LAS ASTUCIAS DEL PRESIDENTE

por | May 18, 2008

Más que una embestida contra el narcotráfico, la extradición de la cúpula paramilitar es un golpe de opinión. Acosado contra las cuerdas de la ilegitimidad por un voto comprado para aprobar su  reelección y por tolerar el apoyo político de delincuentes, el presidente Uribe pretende desmarcarse de aliados que hoy le resultan incómodos. Pero no toca el poder de aquellas mafias en el Estado, ni su organización militar, ni sus negocios.

Se habló primero de disolver los partidos uribistas, con la misma perfidia con que el Primer Mandatario pone en jaque a sus ministros en público, para endilgarles a otros sus errores y pecados. Y ahora extradita a quienes pugnó siempre por presentar como políticos, siendo, como queda demostrado, capos del narcotráfico. Suma así puntos a su popularidad el día mismo en que principia la recolección de firmas para la segunda reelección. Y cuando don Berna y Mancuso se preparaban para despacharse a fondo contra  políticos, empresarios y militares enredados en la parapolítica.

Con los 14 del patíbulo se van los secretos supremos de este proceso. En Estados Unidos los juzgarán por tráfico de drogas, no por el reguero de muertos que nos dejan. Metalizada como es, esa justicia aplicará la nueva noción de extradición. No siendo ya castigo, como en tiempos de Pablo Escobar, sino pretexto de negociación, los reos verán reducirse sus penas significativamente, a cambio de  dólares contados por millones. Allá se quedarán esos recursos, y aquí seguiremos poniendo la sangre y los 7 billones de pesos para resarcir a las víctimas. De 670 extraditados, 281 negociaron así, pagaron dos o tres años de cárcel y volvieron, felices, a lo suyo.

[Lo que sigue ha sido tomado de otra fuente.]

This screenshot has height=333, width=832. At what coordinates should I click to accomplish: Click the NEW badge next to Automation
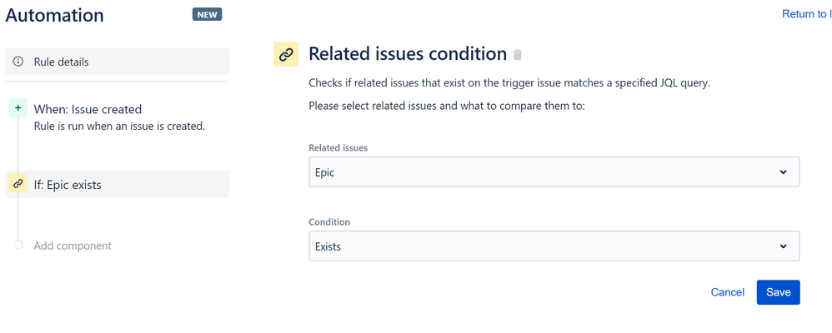point(207,15)
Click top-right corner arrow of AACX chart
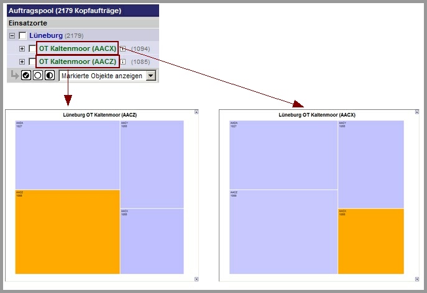Viewport: 427px width, 293px height. (416, 112)
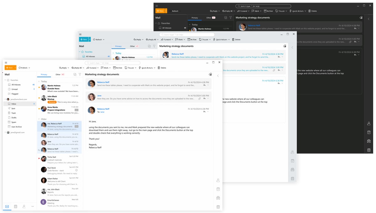The image size is (376, 213).
Task: Click the search field in the front window
Action: coord(112,63)
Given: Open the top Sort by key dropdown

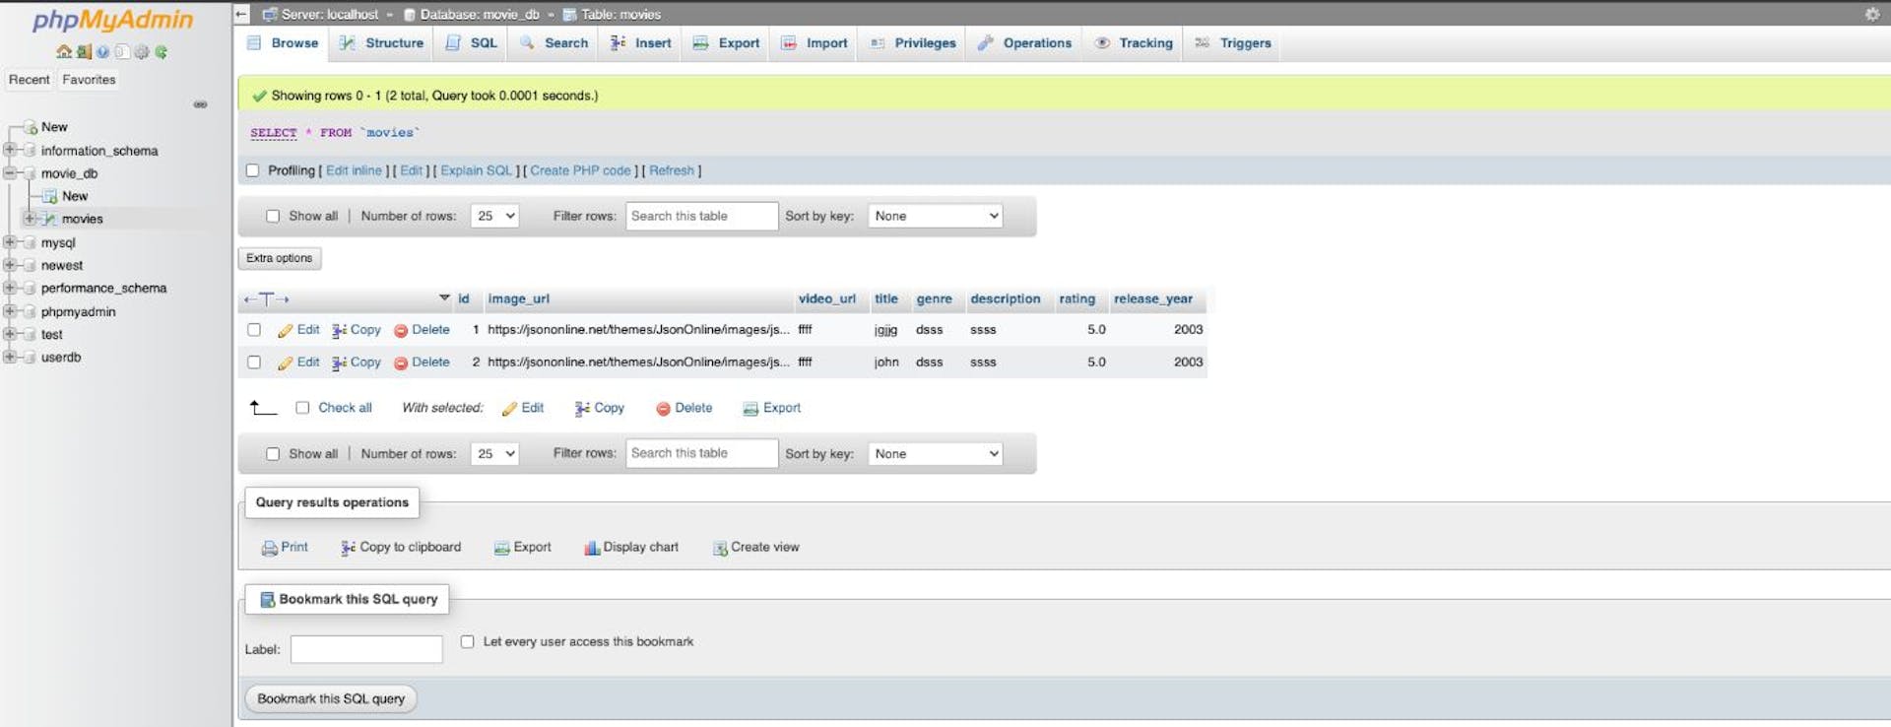Looking at the screenshot, I should coord(935,216).
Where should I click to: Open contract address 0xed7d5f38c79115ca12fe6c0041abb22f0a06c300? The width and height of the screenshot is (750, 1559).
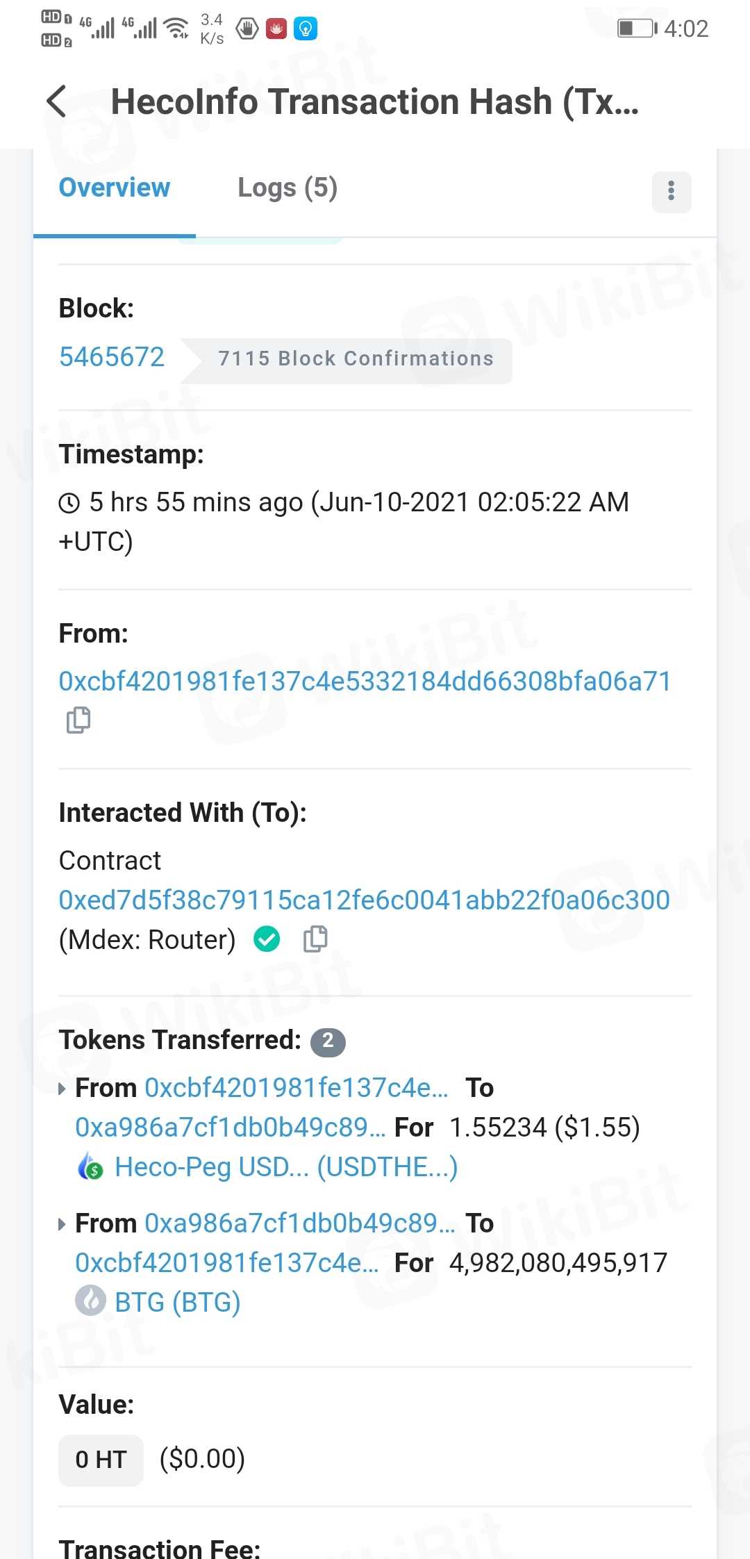(x=365, y=900)
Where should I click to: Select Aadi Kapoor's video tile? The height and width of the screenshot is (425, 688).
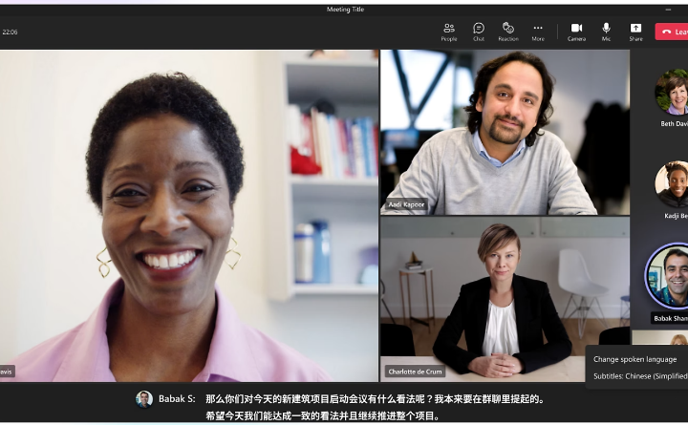tap(505, 132)
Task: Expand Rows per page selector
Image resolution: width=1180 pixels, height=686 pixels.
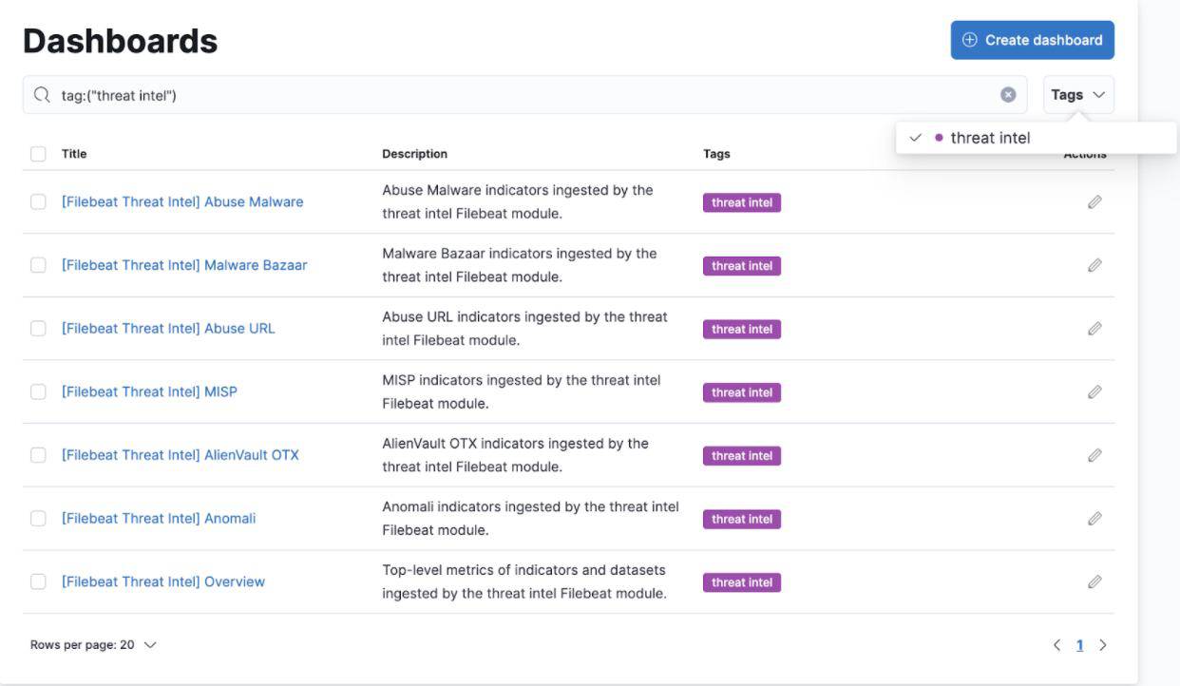Action: click(93, 645)
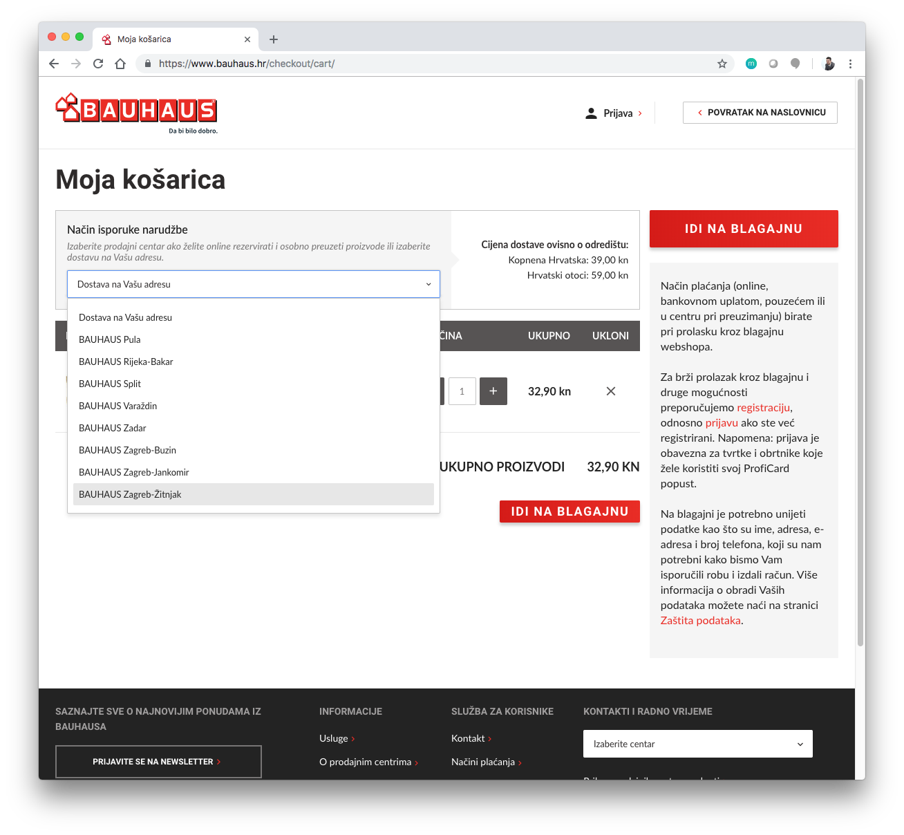The image size is (904, 835).
Task: Open a new browser tab
Action: (274, 39)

Pero no se contentan los gringos con esa tajada. Ellos se quedan con el grueso del negocio del narcotráfico, que viene de la comercialización. La exportación mundial de cocaína y heroína vale cada año, en el mercado minorista, 307 mil millones de dólares. Colombia sólo participa en el mercado mayorista, y ello le reporta 15 mil millones de dólares y 3 mil por repatriaciones. Desde luego, por menguada que sea esta proporción, hay quienes estiman hasta en 5% la participación del negocio de las drogas en el PIB de nuestro país. Poderío económico con suficiente capacidad disuasiva como para tomarse el poder político, según se ve.

Ni hablar de los paraísos fiscales, banca internacional que capta, sin preguntar mucho y garantizando confidencialidad, el producto astronómico del narcotráfico: 246 mil millones de dólares al año. Mafias de cuello blanco canalizan por internet todos los días el producido colosal de este negocio,  sin que nadie ose siquiera exigir control. ¿Cómo hacerlo, si entre los 73 paraísos fiscales se cuentan lo mismo las Islas Caimán que la civilizadísima Suiza? ¿Cómo proponer la legalización de la droga, si con ella desaparece el negocio, caen en desgracia los jíbaros de las calles de Nueva York y Londres y sufre golpe mortal el sistema financiero internacional?

Si renunciara el Presidente Uribe a andar de golpe en golpe de opinión y cogiera el toro por los cuernos, propondría una estrategia que lo consagraría como líder verdadero: más allá de tanta vanidad mediática, de tanta astucia de ocasión, se aplicaría a desmontar el aparato de poder de las mafias del narcotráfico en Colombia. Con sustitución de cultivos ilícitos por cultivos rentables, mediante planificación y ordenamiento territorial. Fortaleciendo la justicia. Peleando en todos los foros internacionales por la legalización de la droga. Y ahorrándose galanterías a los paras, como aquella de proclamarlos rebeldes con causa y víctimas de un Estado ausente.